## Objective
Copy out the material below word for word, from the line that contains "The image size" up to and including the line that contains "(x=445, y=14)", and omit the pictures from your answer.

## Material shown
———

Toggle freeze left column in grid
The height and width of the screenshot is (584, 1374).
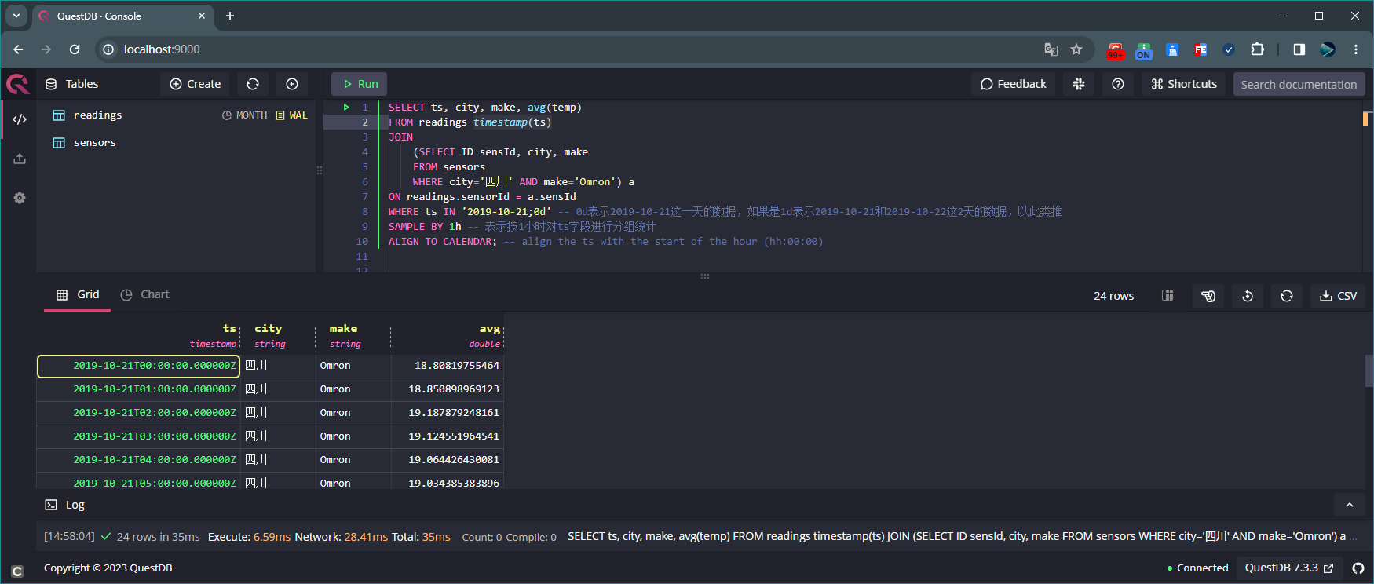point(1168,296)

———

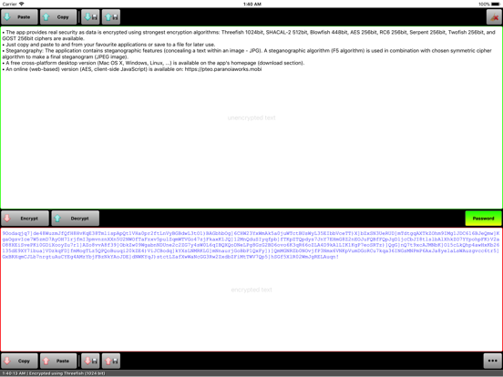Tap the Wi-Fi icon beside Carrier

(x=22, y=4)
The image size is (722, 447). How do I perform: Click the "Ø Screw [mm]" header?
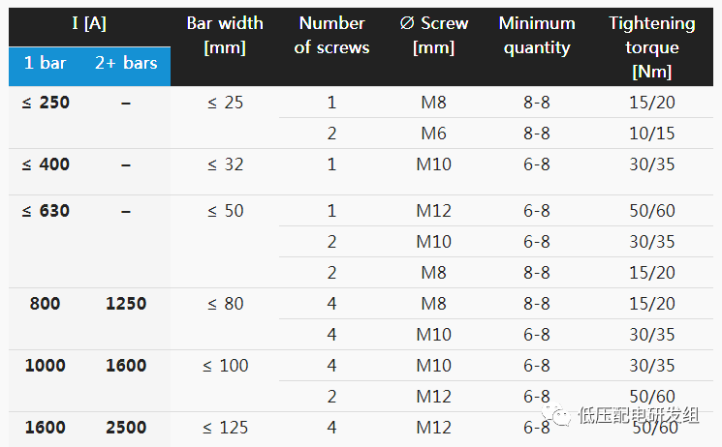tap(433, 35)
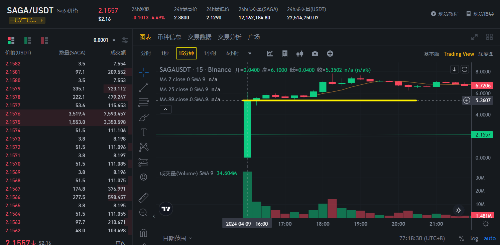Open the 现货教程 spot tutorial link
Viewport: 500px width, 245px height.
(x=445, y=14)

———

## Exercise result
The image size is (722, 447). How do I perform: Click the "Ø Screw [mm]" header?
tap(433, 35)
Open the 现货教程 spot tutorial link
Viewport: 500px width, 245px height.
(x=445, y=14)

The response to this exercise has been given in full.